[WHAT THE TASK ASKS] An exact copy of the data below is required; return it in full.

**********

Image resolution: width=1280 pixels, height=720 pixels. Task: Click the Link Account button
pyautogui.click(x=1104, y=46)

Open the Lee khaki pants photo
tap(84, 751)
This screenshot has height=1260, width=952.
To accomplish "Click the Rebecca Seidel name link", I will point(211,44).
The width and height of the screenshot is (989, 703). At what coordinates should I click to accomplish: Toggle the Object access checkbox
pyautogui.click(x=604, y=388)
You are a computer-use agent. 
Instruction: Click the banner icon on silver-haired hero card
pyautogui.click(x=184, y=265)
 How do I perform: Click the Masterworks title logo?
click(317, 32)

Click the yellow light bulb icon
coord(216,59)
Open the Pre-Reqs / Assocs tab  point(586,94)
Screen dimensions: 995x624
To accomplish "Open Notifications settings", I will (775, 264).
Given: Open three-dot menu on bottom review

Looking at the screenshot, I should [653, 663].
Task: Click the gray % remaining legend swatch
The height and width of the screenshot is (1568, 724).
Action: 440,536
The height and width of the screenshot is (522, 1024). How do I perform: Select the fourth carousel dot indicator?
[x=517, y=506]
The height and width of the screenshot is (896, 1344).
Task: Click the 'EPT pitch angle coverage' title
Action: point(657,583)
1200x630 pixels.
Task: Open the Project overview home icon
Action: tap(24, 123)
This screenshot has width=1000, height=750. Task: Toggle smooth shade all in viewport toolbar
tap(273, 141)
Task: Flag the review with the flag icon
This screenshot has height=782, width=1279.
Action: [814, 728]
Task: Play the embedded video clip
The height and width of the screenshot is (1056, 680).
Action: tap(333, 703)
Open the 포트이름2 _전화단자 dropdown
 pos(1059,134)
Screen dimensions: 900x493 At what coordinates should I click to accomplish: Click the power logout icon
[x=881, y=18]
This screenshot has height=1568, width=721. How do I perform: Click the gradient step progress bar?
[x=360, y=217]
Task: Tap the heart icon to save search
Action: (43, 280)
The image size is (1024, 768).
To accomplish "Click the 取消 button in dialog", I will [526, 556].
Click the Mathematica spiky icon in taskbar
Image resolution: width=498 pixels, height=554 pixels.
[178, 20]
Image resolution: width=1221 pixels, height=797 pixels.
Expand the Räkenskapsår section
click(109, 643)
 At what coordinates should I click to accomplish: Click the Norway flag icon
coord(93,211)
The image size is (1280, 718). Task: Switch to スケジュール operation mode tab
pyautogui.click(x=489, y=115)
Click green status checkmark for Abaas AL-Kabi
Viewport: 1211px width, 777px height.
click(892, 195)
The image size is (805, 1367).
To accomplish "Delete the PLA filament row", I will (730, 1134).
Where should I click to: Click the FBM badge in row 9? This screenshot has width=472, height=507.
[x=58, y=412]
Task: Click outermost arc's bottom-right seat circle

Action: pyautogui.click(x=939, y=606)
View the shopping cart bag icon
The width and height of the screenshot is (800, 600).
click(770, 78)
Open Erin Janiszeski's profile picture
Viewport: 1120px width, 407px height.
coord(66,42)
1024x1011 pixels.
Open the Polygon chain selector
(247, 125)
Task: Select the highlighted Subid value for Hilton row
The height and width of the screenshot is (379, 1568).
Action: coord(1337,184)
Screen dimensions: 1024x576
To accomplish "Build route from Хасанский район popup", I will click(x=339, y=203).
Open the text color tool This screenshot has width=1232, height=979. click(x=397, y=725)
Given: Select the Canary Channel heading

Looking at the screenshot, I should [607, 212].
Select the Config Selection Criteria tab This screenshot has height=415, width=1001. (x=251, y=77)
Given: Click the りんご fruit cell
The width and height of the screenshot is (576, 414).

**********

[SOLUTION FOR THIS PROBLEM]
Image resolution: width=1280 pixels, height=720 pixels. Task: Click the Link Account button
pyautogui.click(x=1104, y=46)

Open the Lee khaki pants photo
tap(84, 751)
This screenshot has height=1260, width=952.
To accomplish "Click the Rebecca Seidel name link", I will point(211,44).
The width and height of the screenshot is (989, 703). At what coordinates should I click to accomplish: Toggle the Object access checkbox
pyautogui.click(x=604, y=388)
You are a computer-use agent. 
Instruction: Click the banner icon on silver-haired hero card
pyautogui.click(x=184, y=265)
 How do I perform: Click the Masterworks title logo?
click(317, 32)

Click the yellow light bulb icon
coord(216,59)
Open the Pre-Reqs / Assocs tab  point(586,94)
Screen dimensions: 995x624
To accomplish "Open Notifications settings", I will (775, 264).
Given: Open three-dot menu on bottom review

Looking at the screenshot, I should [653, 663].
Task: Click the gray % remaining legend swatch
The height and width of the screenshot is (1568, 724).
Action: 440,536
The height and width of the screenshot is (522, 1024). How do I perform: Select the fourth carousel dot indicator?
[x=517, y=506]
The height and width of the screenshot is (896, 1344).
Task: Click the 'EPT pitch angle coverage' title
Action: point(657,583)
1200x630 pixels.
Task: Open the Project overview home icon
Action: tap(24, 123)
This screenshot has width=1000, height=750. Task: Toggle smooth shade all in viewport toolbar
tap(273, 141)
Task: Flag the review with the flag icon
This screenshot has height=782, width=1279.
Action: [814, 728]
Task: Play the embedded video clip
The height and width of the screenshot is (1056, 680).
Action: tap(333, 703)
Open the 포트이름2 _전화단자 dropdown
 pos(1059,134)
Screen dimensions: 900x493 At what coordinates should I click to accomplish: Click the power logout icon
[x=881, y=18]
This screenshot has height=1568, width=721. How do I perform: Click the gradient step progress bar?
[x=360, y=217]
Task: Tap the heart icon to save search
Action: (43, 280)
The image size is (1024, 768).
To accomplish "Click the 取消 button in dialog", I will [526, 556].
Click the Mathematica spiky icon in taskbar
Image resolution: width=498 pixels, height=554 pixels.
[178, 20]
Image resolution: width=1221 pixels, height=797 pixels.
Expand the Räkenskapsår section
click(109, 643)
 At what coordinates should I click to accomplish: Click the Norway flag icon
coord(93,211)
The image size is (1280, 718). Task: Switch to スケジュール operation mode tab
pyautogui.click(x=489, y=115)
Click green status checkmark for Abaas AL-Kabi
Viewport: 1211px width, 777px height.
click(892, 195)
The image size is (805, 1367).
To accomplish "Delete the PLA filament row", I will (730, 1134).
Where should I click to: Click the FBM badge in row 9? This screenshot has width=472, height=507.
[x=58, y=412]
Task: Click outermost arc's bottom-right seat circle

Action: pyautogui.click(x=939, y=606)
View the shopping cart bag icon
The width and height of the screenshot is (800, 600).
click(770, 78)
Open Erin Janiszeski's profile picture
Viewport: 1120px width, 407px height.
coord(66,42)
1024x1011 pixels.
Open the Polygon chain selector
(247, 125)
Task: Select the highlighted Subid value for Hilton row
The height and width of the screenshot is (379, 1568).
Action: coord(1337,184)
Screen dimensions: 1024x576
To accomplish "Build route from Хасанский район popup", I will click(x=339, y=203).
Open the text color tool This screenshot has width=1232, height=979. click(x=397, y=725)
Given: Select the Canary Channel heading

Looking at the screenshot, I should [607, 212].
Select the Config Selection Criteria tab This screenshot has height=415, width=1001. (x=251, y=77)
Given: Click the りんご fruit cell
The width and height of the screenshot is (576, 414).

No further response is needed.